* _ACTIVITY_: Which lines of the entries below run from the one holding "1092x1114 pixels. At" to the one holding "Given: Open the File menu", inclusive? Set down exactly those lines and no others.

* _DATA RECORDS_:
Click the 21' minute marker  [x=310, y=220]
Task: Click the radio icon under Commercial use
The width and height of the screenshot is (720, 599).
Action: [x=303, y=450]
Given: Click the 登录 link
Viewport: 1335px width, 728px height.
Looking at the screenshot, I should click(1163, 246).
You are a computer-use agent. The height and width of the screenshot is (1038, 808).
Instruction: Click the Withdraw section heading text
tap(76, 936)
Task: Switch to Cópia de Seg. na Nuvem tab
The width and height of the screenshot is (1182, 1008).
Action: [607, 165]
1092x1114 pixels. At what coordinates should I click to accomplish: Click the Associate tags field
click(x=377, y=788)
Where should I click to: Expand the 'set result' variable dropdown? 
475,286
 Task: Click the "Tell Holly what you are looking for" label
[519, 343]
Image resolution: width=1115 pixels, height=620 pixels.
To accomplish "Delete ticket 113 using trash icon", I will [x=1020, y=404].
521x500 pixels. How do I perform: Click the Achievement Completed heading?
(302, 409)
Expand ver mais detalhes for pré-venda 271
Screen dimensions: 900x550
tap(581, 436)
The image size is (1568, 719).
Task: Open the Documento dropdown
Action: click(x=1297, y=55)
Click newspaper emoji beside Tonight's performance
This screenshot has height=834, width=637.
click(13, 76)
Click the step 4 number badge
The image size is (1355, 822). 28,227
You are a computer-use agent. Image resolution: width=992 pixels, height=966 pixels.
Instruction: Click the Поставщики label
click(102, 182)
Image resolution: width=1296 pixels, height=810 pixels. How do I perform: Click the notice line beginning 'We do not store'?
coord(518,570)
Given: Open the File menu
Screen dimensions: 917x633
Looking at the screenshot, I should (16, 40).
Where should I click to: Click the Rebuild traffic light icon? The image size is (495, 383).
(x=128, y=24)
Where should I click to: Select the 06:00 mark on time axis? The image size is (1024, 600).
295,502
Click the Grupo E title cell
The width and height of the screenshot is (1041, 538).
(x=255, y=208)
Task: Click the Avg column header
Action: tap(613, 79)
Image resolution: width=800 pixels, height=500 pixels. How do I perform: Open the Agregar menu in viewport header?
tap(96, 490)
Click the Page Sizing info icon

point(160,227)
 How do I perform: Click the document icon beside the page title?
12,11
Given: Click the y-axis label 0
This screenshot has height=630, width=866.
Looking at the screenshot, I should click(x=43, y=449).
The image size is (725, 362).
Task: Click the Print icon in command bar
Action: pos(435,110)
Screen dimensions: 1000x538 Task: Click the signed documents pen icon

* _RESPONSE BOX_:
1092x1114 pixels. At what coordinates should I click to accomplish: Click the Associate tags field
click(x=377, y=788)
Where should I click to: Expand the 'set result' variable dropdown? 
475,286
 Task: Click the "Tell Holly what you are looking for" label
[519, 343]
Image resolution: width=1115 pixels, height=620 pixels.
To accomplish "Delete ticket 113 using trash icon", I will [x=1020, y=404].
521x500 pixels. How do I perform: Click the Achievement Completed heading?
(302, 409)
Expand ver mais detalhes for pré-venda 271
Screen dimensions: 900x550
tap(581, 436)
The image size is (1568, 719).
Task: Open the Documento dropdown
Action: click(x=1297, y=55)
Click newspaper emoji beside Tonight's performance
This screenshot has height=834, width=637.
click(13, 76)
Click the step 4 number badge
The image size is (1355, 822). 28,227
You are a computer-use agent. Image resolution: width=992 pixels, height=966 pixels.
Instruction: Click the Поставщики label
click(102, 182)
Image resolution: width=1296 pixels, height=810 pixels. How do I perform: Click the notice line beginning 'We do not store'?
coord(518,570)
Given: Open the File menu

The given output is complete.